Book Read Free

Maya's New Husband

Page 17

by Neil D'Silva


  The rat became his fill for the day, though it wasn’t quite the same thing as the tough, red, human flesh. He sat solemnly as he stripped out the skin of the rat with his teeth, and then placed it on the fire so that it would reach a consistency that would please him. When it was done, he nibbled at it to taste its flesh and, when he found that he liked it but not as much as the human flesh, he bit large shreds of its meat with his canines.

  From a frugal eater who did not mind if he got a square meal a day or not, he had been transformed into a raving cannibal, who had developed a craving for a particular food. He began to need meat of some sort to fill his day, and it was best if he could lay his hands on the human sort. He realized what he had been missing so far.

  ***

  Then one day the old man fell ill. It was a severe sickness that could not be tamed by the herbal concoctions he prescribed to himself. Bhaskar sat next to him for three whole days, tending to him and performing any task he ordered. When things did not improve, the old man told his son of a mystic penance, a sadhana, that he could perform to appease the gods. He said that, as his blood heir, the gods would listen to his devotion and spare his father’s life if they deemed it worthy.

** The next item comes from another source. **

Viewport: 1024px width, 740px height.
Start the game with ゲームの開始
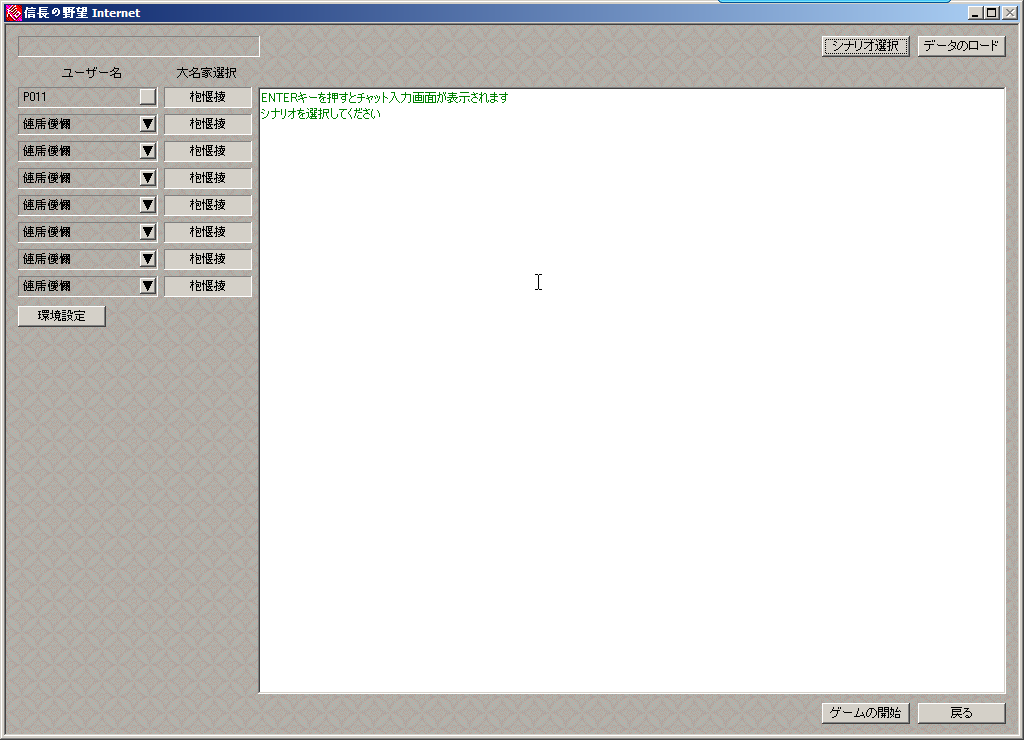click(865, 713)
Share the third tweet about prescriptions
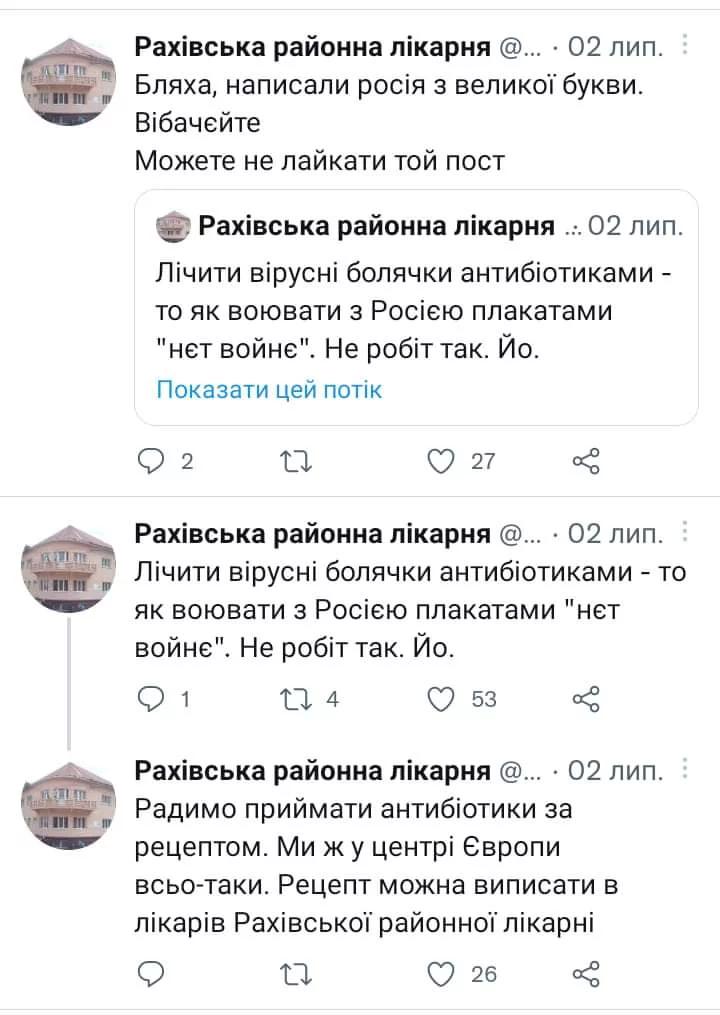This screenshot has height=1015, width=720. pyautogui.click(x=586, y=973)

  So, Bhaskar, in just a loincloth to cover his genitals, entered into a yogic pose intended to save his father’s life. He took physical suffering upon himself. He stood on his head at first, not allowing his feet to touch the ground for an excruciatingly long period of time. Then, when this did not seem to work, he sat cross-legged and pulled his body upwards, supported only by the palms of his hands. This was the most unimaginable pain he had felt so far, his wrists threatened to tear apart and his blood rushed into his eyes till they became red and swollen. He even found breathing difficult when he was supported like this, and opened his mouth in bursts to inhale fitfully. This was his tapasya and he intended to carry it out till the end. And then, when he could really bear it no more, he collapsed in a heap on the ground, his body a mass of sweat and tears and shame.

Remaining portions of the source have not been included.